• **Source passage**:
Damsels in distress

  • Published
The Dead Outside
Image caption,

The Dead Outside was nominated for several Scottish Baftas

When Kathryn Bigelow accepted her Oscar for best director last year, making her the first woman in the Academy Awards' 82-year history to do so, many people recognised it as a pivotal moment.

Yet, a year on - the figures show little has changed for women film-makers in the UK.

According to the most recent UK Film Council report, external, women directed just 17% of British films in 2009 and female screenwriters are credited on just over 16% of them.

Over the next two weeks, the annual London-based Birds Eye View film festival is shining a light on the work of women working in film at a domestic and international level.

Festival director Rachel Millward says encouraging talented women into a career in the film industry is a "long haul investment", explaining that it will take longer than a year to change things.

"Since the recession, more women have left the film and television industry than men so it's a vulnerable time," she says.

"What I think is important about having a balanced perspective coming from film, is that film has a knock-on impact on the rest of society.

"If you end up without strong female characters on screen in mainstream movies, then that affects the way women see themselves."

Millward praises the outgoing UK Film Council for its support of young women but adds "we have to be very careful at the moment with all the cuts that are happening, that we don't have this idea that talent will out in a really simple way."

Bloody women

Last year, more than £1bn was spent on UK film production, most of that money coming from international studios filming in the UK.

Image caption,

Lillian Gish starred in early psychological horror The Wind

But the number of domestic productions was down 11% from the year before. There are fears that the closure of the UK Film Council, a victim of the government's drive to slash the number of quangos, will leave UK film-makers, in particular women, without a champion.

"The pool of film writers in the UK is tiny and the vast majority are male so one of the biggest things that needs to be done is bring women writers through and connect them to everybody, to make producers and commissioners aware of them," says Millward.

If the small percentage of women directors working in the mainstream is sobering, when it comes to horror movies of today - the percentages drop even lower.

One of this year's festival strands - Bloody Women - looks to celebrate women's role in horror.

Women have been making invaluable contributions to the genre from its earliest days, whether it be Clara Beranger, screenwriter of 1920 horror Jekyll and Hyde starring John Barrymore, or silent screen legend Lillian Gish starring in 1928's The Wind as a woman terrorised by the elements in a ramshackle rural cabin.

Bigelow herself directed cult vampire road movie Near Dark in 1987. All three films are showing as part of the festival.

But it goes back even further, as far back as 1905 in fact when Frenchwoman Alice Guy-Blache directed the silent short film Esmerelda - the oldest film adaptation of The Hunchback of Notre Dame.

Actress and presenter Emily Booth has starred in several low-budget British horror movies, most recently opposite Stephen Graham and Noel Clarke in Doghouse.

She partly blames people's misconceptions about the genre for a lack of women working in the field.

"A lot of people see horror as one down from porn," she explains. "In the 70s there were a lot of exploitation movies and also the video nasties scandal of the 80s gave horror a bad name.

• **Provided material**:
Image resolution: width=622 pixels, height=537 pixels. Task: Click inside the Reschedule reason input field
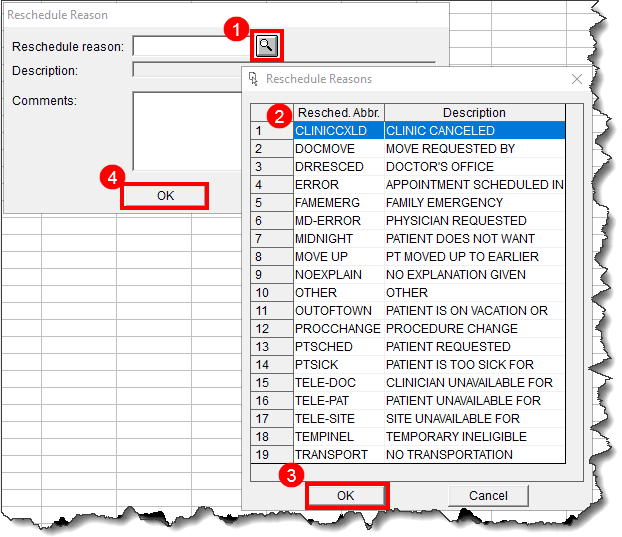(x=190, y=46)
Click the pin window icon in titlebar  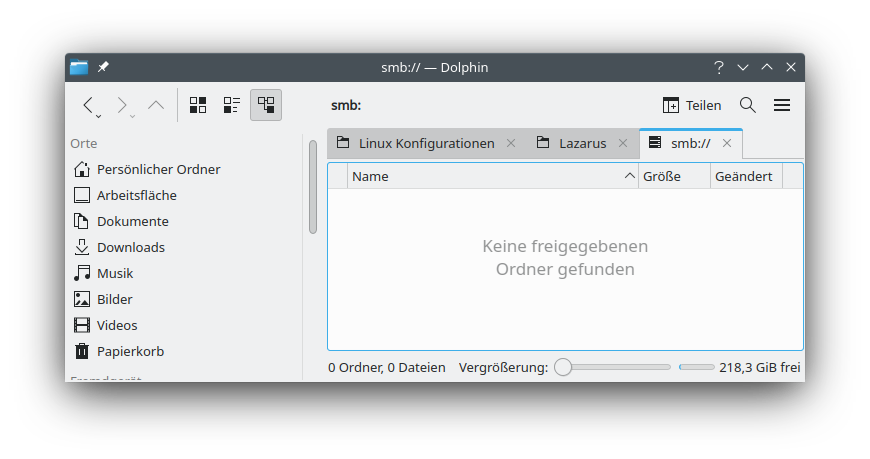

• **Aim of the exercise**: Continue the article on women film-makers and horror from its final sentence, carrying on with Emily Booth's remarks about the genre's reputation.

• **The result**:
"But as far back as the 70s, there were films like The Shining which are clever, psychological, intelligent and get under your skin so you can't see horror as just the slasher film."

Horror movies, like so much else in life, enjoy something of a cyclical nature - witness the resurgence of vampire movies demonstrated by the popularity of the Twilight franchise and TV shows like True Blood.

Zombies rose from the dead with films like 28 Days Later, Shaun of the Dead and TV show The Walking Dead. The popularity of eastern cinema and films like Ring also continue to grow.

But the boom of "torture porn" like Hostel and the hugely successful Saw franchise has led to recent questionable remakes of rape revenge films like I Spit on Your Grave and Wes Craven's Last House on the Left - which feature horrific violence directed towards central female characters.

Booth admits, as a female fan of horror, those films make her argument difficult,"I can't say I'm against showing rape in a film, it depends how it's done.

Image caption,

Horror shorts will also be shown at the festival

"If it's done in a titillating way then it's wrong and disgusting but if shown in a grim way like it is, then surely that's ok, stuff that happens in the real world is far worse."

UK writer and director Kerry Anne Mullaney's career hit the ground running as her 2009 film The Dead Outside was nominated for several of Bafta Scotland's New Talent awards including best new work.

"I don't think enough is being done to help women film-makers. But I don't think the problem is at short film level, it's with features that it's most prevalent," says Mullaney - who produced the film independently through her own company Mothcatcher.

"Because of the current financial situation, people are scared that their film won't make money so they're not going to take risks or, from my experience in horror, they will be very aware of their target market," she continues.

"With horror, they are very interested in grabbing that young male audience, so when it comes to directing, they'll think maybe a young guy will connect more with that audience."

And Mullaney - who admits she hasn't come into contact with many aspiring female horror directors - stresses that women could be doing more to help themselves.

"Film-making is risky, sometimes it's not the most pleasant job but if women don't push themselves forward then no-one else is going to.

"It's easy to take a back seat. In some ways I was lucky but you do have to have a bit of an ego."

Bird's Eye View runs from 8-17 March.